• _Actions to take_
1 – Translate this sentence from the VPN explanation into Spanish: "Now you can access stuff on campus, drive it back to your home network, etc."
2 – Pick up the VPN explanation after its final sentence and write the next part.

• _Text block_
================================

VPN is a way around this problem-- it lets you prove you work there and also lets you make use of buildings inside. Start the VPN, get in your VPN car*, and you find yourself in a tunnel. It has twists and turns and you get the feeling you're just on the regular internet but nobody can see you, like you're in a special blacked-out lane; as you come out of the tunnel you find yourself... exiting a garage at an address inside the company campus! You've tunneled into a new address there. Now you can access stuff on campus, drive it back to your home network, etc.

*Your home computer can connect to multiple networks at once, and so it has a table that says, basically, "if the address is in this range, use car #1 (which drives in network #1) to reach that address. If the address is in this range, use car #2 on network #2. If the address is not in those ranges, you can't get there from here." This two-car approach is called Split VPN, where you have 2 cars, one for regular use, one for work use. It *should be* the norm.

The alternative is where you are only using one car at a time; Car #1 when VPN is off, and you go out via your home gate to the internet, and Car #2 when VPN is on, always going through the work gateway, even if you're going to something that isn't a work-owned resource, like google.

--------

The other kind of VPN is the one you hear advertised on podcasts and youtube videos. Same setup, but instead of going to work, it goes to a neighborhood that's not gated, but it is in another city, or another country. You go places in that country as if you live there; if someone suspects you might be foreign (and not you specifically-- region-locked things check everyone) follow you home, they can only follow you home to the end of the VPN tunnel, and that satisfies them that you live in their country and they can treat you like a local. You get all the local benefits-- region-locked public TV and Radio content, the google you search on is a local google in the local language, and so on. This is also the kind of VPN you use if you're doing something that's not fully above board, or that you can't afford to have traced: illegal downloading, illegal uploading, sending secret whistleblowing reports to Glenn Greenwald.

================================

Records for locating displayed items:
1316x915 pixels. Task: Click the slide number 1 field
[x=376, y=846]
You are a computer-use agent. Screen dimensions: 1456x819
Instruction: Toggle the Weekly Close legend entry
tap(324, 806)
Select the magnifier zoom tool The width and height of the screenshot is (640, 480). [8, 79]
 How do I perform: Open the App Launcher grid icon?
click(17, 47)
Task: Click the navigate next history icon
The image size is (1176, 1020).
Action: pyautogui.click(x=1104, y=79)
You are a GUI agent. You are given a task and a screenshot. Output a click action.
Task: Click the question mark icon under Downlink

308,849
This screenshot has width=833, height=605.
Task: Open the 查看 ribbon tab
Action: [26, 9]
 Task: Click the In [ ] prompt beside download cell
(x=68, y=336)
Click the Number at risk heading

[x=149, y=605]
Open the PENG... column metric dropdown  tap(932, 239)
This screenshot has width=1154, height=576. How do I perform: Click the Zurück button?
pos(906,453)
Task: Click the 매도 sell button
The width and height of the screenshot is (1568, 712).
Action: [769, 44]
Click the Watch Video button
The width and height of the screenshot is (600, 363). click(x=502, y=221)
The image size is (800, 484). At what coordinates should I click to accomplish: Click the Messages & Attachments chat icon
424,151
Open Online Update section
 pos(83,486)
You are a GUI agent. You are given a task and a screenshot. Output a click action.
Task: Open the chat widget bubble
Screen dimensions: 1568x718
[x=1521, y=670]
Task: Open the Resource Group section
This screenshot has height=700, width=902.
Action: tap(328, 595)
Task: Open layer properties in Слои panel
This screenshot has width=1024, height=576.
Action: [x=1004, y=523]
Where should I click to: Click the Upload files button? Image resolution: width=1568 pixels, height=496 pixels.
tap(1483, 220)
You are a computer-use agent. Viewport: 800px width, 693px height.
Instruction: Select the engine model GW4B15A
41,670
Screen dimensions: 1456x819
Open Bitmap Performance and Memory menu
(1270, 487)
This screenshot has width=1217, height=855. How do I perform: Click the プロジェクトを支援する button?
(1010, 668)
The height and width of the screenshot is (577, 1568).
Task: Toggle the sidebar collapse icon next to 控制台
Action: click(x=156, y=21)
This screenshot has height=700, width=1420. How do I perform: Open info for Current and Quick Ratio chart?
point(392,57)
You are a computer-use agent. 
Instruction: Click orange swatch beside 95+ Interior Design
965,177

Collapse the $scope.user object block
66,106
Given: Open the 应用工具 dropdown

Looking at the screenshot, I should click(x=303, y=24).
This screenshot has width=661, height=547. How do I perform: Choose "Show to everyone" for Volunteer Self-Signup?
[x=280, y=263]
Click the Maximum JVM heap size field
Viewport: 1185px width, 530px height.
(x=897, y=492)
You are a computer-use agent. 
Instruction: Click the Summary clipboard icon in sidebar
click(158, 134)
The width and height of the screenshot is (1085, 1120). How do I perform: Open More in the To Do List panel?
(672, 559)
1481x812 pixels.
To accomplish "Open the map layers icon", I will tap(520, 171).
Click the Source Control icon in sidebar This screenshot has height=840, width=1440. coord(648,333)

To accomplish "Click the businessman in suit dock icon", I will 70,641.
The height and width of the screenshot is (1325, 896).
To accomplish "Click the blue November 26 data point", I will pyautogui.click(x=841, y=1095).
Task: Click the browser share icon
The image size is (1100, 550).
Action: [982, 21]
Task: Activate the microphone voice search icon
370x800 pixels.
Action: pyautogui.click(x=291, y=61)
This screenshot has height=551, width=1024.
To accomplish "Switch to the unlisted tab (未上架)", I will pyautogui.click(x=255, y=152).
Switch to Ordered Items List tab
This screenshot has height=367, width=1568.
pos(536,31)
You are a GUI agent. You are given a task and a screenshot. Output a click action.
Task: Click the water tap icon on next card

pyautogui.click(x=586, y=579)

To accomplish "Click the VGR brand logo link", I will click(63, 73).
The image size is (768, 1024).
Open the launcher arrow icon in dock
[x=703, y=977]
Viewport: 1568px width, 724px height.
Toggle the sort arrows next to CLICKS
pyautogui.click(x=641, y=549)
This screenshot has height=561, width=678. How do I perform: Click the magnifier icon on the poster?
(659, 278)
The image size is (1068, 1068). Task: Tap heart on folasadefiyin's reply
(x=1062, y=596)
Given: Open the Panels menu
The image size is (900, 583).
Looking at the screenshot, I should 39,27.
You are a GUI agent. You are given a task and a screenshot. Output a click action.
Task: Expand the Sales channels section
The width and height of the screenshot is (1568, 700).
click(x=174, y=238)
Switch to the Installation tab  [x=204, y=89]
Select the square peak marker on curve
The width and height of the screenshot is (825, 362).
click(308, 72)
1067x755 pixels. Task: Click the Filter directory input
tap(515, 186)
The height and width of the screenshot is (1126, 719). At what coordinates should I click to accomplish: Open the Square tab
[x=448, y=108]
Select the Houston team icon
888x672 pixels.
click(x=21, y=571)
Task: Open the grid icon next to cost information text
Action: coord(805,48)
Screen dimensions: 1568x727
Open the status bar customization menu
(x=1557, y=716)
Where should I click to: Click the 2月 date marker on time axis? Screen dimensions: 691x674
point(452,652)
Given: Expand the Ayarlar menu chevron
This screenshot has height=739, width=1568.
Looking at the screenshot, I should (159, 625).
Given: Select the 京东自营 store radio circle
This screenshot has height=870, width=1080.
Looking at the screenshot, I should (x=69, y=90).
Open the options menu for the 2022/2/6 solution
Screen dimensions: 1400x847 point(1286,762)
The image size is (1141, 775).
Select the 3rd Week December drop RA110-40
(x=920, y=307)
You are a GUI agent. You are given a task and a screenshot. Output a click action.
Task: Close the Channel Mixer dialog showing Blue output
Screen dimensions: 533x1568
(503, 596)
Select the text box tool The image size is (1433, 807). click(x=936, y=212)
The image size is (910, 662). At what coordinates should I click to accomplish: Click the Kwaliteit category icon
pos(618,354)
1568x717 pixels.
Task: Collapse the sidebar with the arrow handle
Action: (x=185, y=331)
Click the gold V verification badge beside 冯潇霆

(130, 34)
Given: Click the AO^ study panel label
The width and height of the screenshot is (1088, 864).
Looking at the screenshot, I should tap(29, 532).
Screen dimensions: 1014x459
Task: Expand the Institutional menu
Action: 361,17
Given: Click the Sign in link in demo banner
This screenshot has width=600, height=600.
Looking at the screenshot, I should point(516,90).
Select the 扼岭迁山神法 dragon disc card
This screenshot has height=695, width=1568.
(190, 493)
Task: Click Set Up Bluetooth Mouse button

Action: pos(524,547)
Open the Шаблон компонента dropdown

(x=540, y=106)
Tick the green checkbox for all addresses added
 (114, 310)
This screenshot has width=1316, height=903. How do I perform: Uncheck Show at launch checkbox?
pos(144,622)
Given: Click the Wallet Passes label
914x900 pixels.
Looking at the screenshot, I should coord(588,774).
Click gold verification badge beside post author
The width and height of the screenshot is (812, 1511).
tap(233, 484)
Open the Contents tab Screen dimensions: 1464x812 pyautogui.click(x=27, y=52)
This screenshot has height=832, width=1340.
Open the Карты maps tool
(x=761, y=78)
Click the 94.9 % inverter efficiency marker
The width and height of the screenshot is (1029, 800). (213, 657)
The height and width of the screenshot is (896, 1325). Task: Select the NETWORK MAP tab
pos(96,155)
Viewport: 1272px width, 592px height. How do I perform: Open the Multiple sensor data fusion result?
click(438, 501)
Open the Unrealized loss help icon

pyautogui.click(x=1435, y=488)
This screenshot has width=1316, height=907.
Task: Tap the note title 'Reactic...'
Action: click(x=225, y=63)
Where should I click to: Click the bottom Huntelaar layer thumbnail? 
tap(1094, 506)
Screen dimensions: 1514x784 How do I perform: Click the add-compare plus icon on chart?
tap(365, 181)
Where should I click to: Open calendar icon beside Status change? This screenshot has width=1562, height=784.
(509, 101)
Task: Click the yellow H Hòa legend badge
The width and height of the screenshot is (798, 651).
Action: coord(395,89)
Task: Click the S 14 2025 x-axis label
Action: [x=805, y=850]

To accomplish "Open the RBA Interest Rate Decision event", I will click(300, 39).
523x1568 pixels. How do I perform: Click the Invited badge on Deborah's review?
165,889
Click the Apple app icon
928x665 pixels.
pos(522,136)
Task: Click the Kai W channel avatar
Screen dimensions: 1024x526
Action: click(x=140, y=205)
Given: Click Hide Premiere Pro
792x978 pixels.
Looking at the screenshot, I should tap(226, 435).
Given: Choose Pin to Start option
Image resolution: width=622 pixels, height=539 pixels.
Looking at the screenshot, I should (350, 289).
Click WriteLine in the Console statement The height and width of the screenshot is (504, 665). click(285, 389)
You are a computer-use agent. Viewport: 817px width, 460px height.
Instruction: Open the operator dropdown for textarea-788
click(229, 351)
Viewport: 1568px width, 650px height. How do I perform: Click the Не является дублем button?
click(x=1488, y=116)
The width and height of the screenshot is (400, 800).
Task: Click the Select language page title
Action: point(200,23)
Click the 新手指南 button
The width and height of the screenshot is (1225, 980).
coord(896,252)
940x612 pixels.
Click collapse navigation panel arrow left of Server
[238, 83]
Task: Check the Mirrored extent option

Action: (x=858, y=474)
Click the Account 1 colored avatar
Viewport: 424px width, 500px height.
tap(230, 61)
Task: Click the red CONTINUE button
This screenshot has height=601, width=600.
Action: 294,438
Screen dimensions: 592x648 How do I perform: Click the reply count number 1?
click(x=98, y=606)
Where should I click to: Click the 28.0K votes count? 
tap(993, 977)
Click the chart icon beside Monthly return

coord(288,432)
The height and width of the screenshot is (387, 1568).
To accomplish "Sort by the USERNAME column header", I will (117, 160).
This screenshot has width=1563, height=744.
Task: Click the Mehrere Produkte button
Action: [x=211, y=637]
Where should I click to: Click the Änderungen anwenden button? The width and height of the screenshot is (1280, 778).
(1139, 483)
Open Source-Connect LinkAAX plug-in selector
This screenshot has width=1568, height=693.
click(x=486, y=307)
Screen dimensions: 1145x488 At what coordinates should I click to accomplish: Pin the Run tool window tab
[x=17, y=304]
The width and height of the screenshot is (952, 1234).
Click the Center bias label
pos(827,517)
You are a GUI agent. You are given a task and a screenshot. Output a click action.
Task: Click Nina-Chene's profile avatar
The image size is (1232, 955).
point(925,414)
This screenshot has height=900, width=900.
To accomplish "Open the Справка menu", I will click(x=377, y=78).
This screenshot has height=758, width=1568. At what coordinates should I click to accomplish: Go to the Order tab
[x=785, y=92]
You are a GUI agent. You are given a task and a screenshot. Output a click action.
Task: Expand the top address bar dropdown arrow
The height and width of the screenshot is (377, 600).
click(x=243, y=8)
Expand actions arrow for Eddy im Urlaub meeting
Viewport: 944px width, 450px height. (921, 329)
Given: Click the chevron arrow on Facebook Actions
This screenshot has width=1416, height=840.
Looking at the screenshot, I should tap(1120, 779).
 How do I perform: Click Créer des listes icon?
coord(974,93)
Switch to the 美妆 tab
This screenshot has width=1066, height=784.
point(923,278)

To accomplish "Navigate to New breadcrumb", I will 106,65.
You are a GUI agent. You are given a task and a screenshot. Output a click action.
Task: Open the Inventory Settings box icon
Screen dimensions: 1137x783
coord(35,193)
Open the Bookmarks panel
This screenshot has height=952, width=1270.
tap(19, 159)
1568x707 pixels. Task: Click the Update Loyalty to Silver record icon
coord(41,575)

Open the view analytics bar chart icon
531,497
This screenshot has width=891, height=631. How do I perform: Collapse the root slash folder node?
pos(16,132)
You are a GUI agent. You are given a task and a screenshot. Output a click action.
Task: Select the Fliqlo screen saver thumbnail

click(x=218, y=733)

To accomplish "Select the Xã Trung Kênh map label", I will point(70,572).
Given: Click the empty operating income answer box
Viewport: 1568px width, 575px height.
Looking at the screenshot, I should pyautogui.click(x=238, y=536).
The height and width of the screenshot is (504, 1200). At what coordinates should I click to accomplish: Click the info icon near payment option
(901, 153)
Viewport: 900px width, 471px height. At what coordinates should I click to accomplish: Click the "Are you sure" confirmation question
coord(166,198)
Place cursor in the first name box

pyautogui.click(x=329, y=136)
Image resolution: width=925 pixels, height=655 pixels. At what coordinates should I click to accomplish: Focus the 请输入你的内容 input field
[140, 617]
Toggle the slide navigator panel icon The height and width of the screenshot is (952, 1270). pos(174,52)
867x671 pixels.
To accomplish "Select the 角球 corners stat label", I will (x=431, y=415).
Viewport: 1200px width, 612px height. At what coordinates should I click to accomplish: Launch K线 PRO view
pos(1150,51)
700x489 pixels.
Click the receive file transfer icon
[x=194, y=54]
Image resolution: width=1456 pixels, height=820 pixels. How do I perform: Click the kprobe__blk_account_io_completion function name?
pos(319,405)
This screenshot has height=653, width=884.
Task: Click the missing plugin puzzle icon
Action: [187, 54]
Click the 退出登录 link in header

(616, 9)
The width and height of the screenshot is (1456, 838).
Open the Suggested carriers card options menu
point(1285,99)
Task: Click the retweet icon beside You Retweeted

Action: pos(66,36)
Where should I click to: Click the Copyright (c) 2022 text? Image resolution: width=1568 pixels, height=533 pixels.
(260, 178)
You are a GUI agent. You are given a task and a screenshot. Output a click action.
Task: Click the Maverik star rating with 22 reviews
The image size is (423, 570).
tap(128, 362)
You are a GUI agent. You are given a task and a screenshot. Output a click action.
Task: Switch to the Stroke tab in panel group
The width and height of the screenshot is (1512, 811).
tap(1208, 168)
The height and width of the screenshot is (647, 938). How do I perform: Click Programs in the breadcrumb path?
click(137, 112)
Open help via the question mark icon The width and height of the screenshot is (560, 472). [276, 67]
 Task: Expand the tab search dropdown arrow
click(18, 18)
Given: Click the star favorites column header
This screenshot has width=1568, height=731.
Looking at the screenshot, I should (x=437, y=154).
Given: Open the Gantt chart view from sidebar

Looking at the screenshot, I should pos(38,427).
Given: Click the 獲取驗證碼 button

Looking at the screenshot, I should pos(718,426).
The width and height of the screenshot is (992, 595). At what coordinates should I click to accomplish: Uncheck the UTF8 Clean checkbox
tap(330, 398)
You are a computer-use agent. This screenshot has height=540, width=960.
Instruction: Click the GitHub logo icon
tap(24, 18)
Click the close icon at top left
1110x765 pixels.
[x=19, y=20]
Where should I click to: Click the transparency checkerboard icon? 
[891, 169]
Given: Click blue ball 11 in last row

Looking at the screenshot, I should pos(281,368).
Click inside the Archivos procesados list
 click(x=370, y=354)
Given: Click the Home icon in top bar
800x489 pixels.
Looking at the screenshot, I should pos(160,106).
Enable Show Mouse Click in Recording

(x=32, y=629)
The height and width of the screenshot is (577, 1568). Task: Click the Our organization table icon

================================

• _Expected outputs_
1 – Ahora puedes acceder a cosas del campus, llevarlas en coche de vuelta a tu red doméstica, etc.

2 –
posted by Sunburnt at 4:13 PM on August 22, 2022 [1 favorite]


I've been in infotech for a very long time. That said,

For what purpose? Connecting to work from home? If your work even allows that without a company VPN, that's on them and should be fixed.

If it's for your personal use, depends what you are doing. You have to trust someone somewhere, to be your endpoint to the greater internet and they can log you. That could be your isp, or the VPN provider.

I trust my isp more than shady VPN providers who openly court people trying to evade country locks or copyright infringe.

Vpns slow things and add latency, so there's a cost, in addition to monetary. Some websites maintain block lists against known VPN endpoints to prevent abuse.

Many people use them to hide from their isp enforcement against pirating software/movies/music.

For coffee shops and other access points there's an argument to use them, because some wifi can be malicious. But with https everywhere and pinned certificates and such, I think there's far less danger than there used to be.

Apple has some kind of VPN service for idevices, might even be free, not sure, I'm on the other team.

If your job IT is advocating for VPN usage for personal use at home through a reputable isp. I question their competence, they sound overly paranoid and should know better. If they are just out of college, they've probably been getting copyright strikes for piracy from their isp.

Take any of their advice about anything infotech from your it department with a grain of salt.
posted by TheAdamist at 4:24 PM on August 22, 2022 [2 favorites]


I agree with the sentiment others had - was IT surprised officially as a department, or was the recent graduate bro surprised that you don’t use a VPN? (And also that you don’t own any bitcoin?)

If they didn’t set you up with anything I would just bounce it off of a non-technical coworker in passing, “Do you use a VPN from IT? They implied I need one but left me to my own devices so I don’t know if that’s actually something I need in order to follow company policy.”
posted by Nonsteroidal Anti-Inflammatory Drug at 5:43 PM on August 22, 2022 [4 favorites]


In addition to what others have said, VPN adds another layer of connections on top of your internet connection. If it's like the one my company uses, my work laptop has severely limited internet access until I connect to the corporate network. Even though my work laptop can hop on the WiFi at my house and be on a gigabit Verizon Fios connection, my work laptop then connects to one of a number of different corporate-owned access points, based on my geographic location. So one day, my work internet traffic might be routed through a city on the east coast, a city in the middle of the country, a city on the west coast, etc, and the fast broadband connection takes a hit because I'm connected to Verizon AND whatever else the IT folks put in place.

Consider yourself lucky that your company's IT people were merely surprised that you're not using a VPN. In many corporate setups, you wouldn't be able to get any work done without it.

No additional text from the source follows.